## Source extract

1985 aviation accident

On September 23, 1985, Henson Airlines Flight 1517 crashed in Grottoes, Virginia, while on approach to the Shenandoah Valley Regional Airport. The two pilots and twelve passengers were killed.

== Accident details ==

Henson Airlines Flight 1517 was a regular scheduled flight from Baltimore-Washington International Airport to Shenandoah Valley Regional Airport. The flight was operated on behalf of Piedmont Airlines as Piedmont Commuter.

At 9:59 am, Flight 1517 departed Baltimore bound for Shenandoah Valley. On board were twelve passengers and two crew members. The crew were Captain Martin Burns III (27), and First Officer Zilda Spadaro-Wolan (26).

The flight was routine until approach into Shenandoah Valley. At 10:14 am, Captain Burns told the Air Traffic Controller that he believed that the plane was too far west of his course. The controller tried several times to reach Flight 1517 by radio to no avail.

## Source data
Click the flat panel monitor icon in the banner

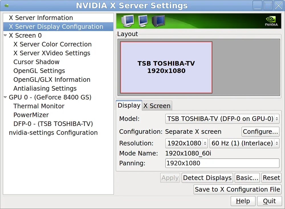coord(143,21)
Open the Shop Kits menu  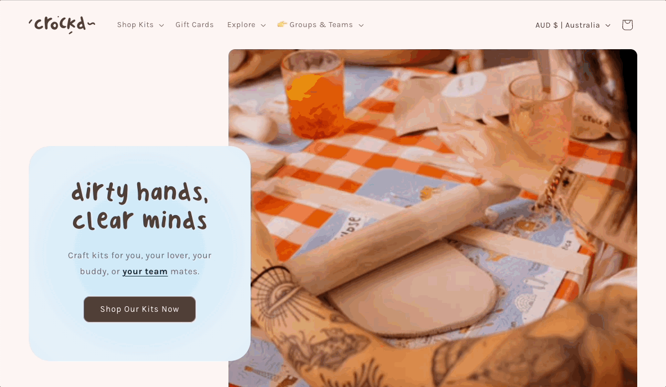pos(136,25)
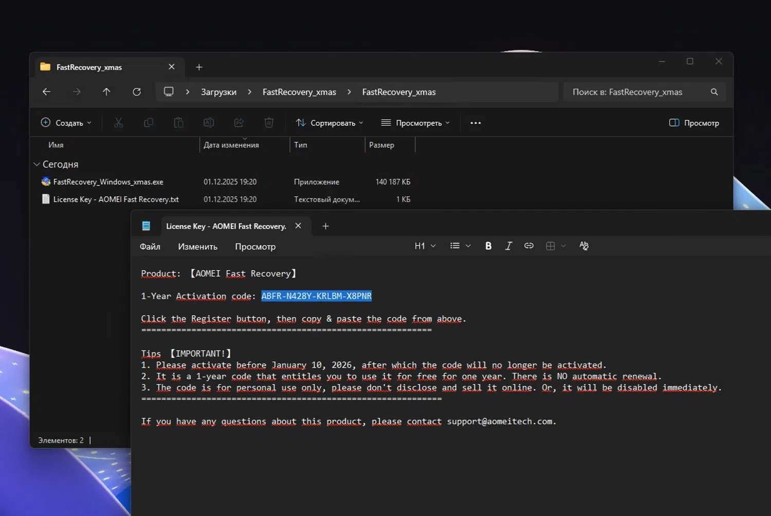Insert a link using the link icon

coord(528,246)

## Exercise set
A – Copy out the text on the Flight 1517 crash between "At 9:59 am, Flight" and "Zilda Spadaro-Wolan (26).", inclusive.
B – In the text on the Flight 1517 crash, on whose behalf was the flight operated?

## Answers provided
A –
At 9:59 am, Flight 1517 departed Baltimore bound for Shenandoah Valley. On board were twelve passengers and two crew members. The crew were Captain Martin Burns III (27), and First Officer Zilda Spadaro-Wolan (26).

B – Piedmont Airlines, as Piedmont Commuter.